The theme for this running of the biennale, “Wander for Wonder,” describes our attempt to create a new form of “wandering” that brings us together softly and gently as we focus on points like “with whom” and “where” we wander.
Despite our world’s state of rising tension, even if we are strangers, the physical act of walking alongside someone becomes an opportunity to get to know each other, fostering our interest in the city and its culture to form the seeds of interaction. We wish to cherish the miraculous moment of “wandering together” considering our city of Tokyo that has nurtured a rich townscape upon its burnt ruins following events like the Great Kanto Earthquake and World War II. Most notably, it is important that we do not forget the existence of our foundational culture with its layers that include the city’s lifestyle, wisdom, faith, government, entertainment, and townspeople culture. Today, these are inconspicuously alive in every corner of the city and are important cultural resources that have the potential to become the soil for new creation. Using art projects, the Tokyo Biennale 2025 will take on the challenge of carefully picking up these hidden aspects of Tokyo’s foundational culture and connecting them to the future.
In doing so, through the imaginations and methodologies of artists, we will explore the potential of expression by intentionally wandering and actively taking detours around Tokyo. These art projects that weave new relationships through “wandering” will softly connect the city and people.

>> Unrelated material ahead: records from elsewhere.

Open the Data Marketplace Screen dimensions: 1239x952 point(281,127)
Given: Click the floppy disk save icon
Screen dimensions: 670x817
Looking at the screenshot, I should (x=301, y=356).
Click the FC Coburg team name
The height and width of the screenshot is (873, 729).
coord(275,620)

For example, when visitors go to see works like the installation at Toeizan Kan'ei-ji Temple, which is welcoming its 400th anniversary, or the artworks that are subtly placed in the city’s “gaps”, through casual exchanges between the scenery and people that happen along the way, discoveries await them that can only be made here and now. I invite visitors to stop and take a look when they come across something interesting. Here, they may find an unexpected moment that opens their heart.
By diving into Tokyo through the presentation of 14 exhibition venues, a diverse range of works by 37 participating artists, and a variety of “wandering” programs, the Tokyo Biennale 2025 will give rise to alternative art projects that connect deeply with the city.
Masato Nakamura
General Producer, Tokyo Biennale 2025
TOKYO BIENNALE 2025 THEME
Wander for Wonder
Freedom of movement and spirit, to and fro between the everyday and the extraordinary, traversing history—walking has brought mankind many benefits since ancient times. For modern urban dwellers living in constrained space and time, the act of “taking a walk” is becoming increasingly valuable.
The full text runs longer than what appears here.